Yeah. The enthusiasm wasn’t there. They didn’t think the relationship was working because they didn’t see me wanting to learn more and tackling all these tasks that in my opinion weren’t presented to me. I was trying to do a lot of different stuff, but they weren’t really giving me any of it. They were like, “Be more enthusiastic about this really boring task.”

You found a new job.

Now I have a freelance job that doesn’t require me to march in every morning with a smile on my face and pretend to be the most fulfilled, happy intern in the world. For a while, it was like,
“Uh, oh, rent!” I wish I could have quit and given them two weeks’ notice so I could look for a job. So that was kind of daunting, that I didn’t have that buffer time in between to look for a new job. But in the end, it’s almost like being in a toxic relationship when someone breaks up with you first. You want to have the satisfaction of quitting, but it’s nice that they just pulled the plug because then it freed me up in a way. It hurt, but it freed me up to not have to be doing this thing that I hated. And I have other friends who are temping, who do stuff that they hate also, but haven’t had the same problems as me because they weren’t required to feign this enthusiasm for the work.

My brother made this pretty patronizing comment where he was like, “When I don’t like something, I buckle down and get it done, but unfortunately your personality is if you don’t like something, everybody has to know about it.” He said it in this tone that was like, There are some objective differences between us. But really it was like, Here’s something I’m able to do that you’re not because you’re an entitled little B-I-T-C-H. That’s how I interpreted it. But anyway, I think … I don’t know what the angle is you’re going with, but I don’t really blame the company. I don’t think they did anything wrong.

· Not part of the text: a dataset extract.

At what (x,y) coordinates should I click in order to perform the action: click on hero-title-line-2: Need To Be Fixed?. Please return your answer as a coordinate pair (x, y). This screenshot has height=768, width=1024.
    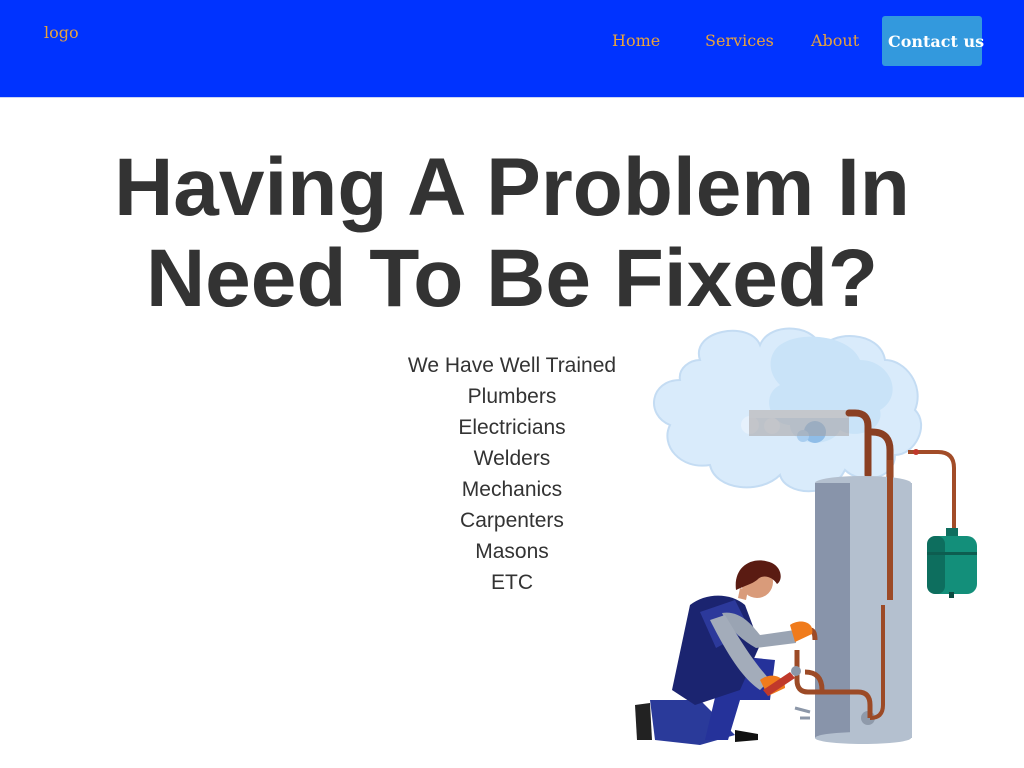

I do think that there is sort of a movement—there’s a Dave Eggers book that just came out called The Circle that talks about these quality-of-life corporations, like Google and Facebook, who pay for your dry-cleaning and have tennis courts and kind of want to assure the overwhelming wellbeing of their employees. And at the company I was at, it wasn’t enough for them that I did the work. It was sort of imperative that the work I was doing for them was the most important thing in the world to me and that I was fully behind their operation.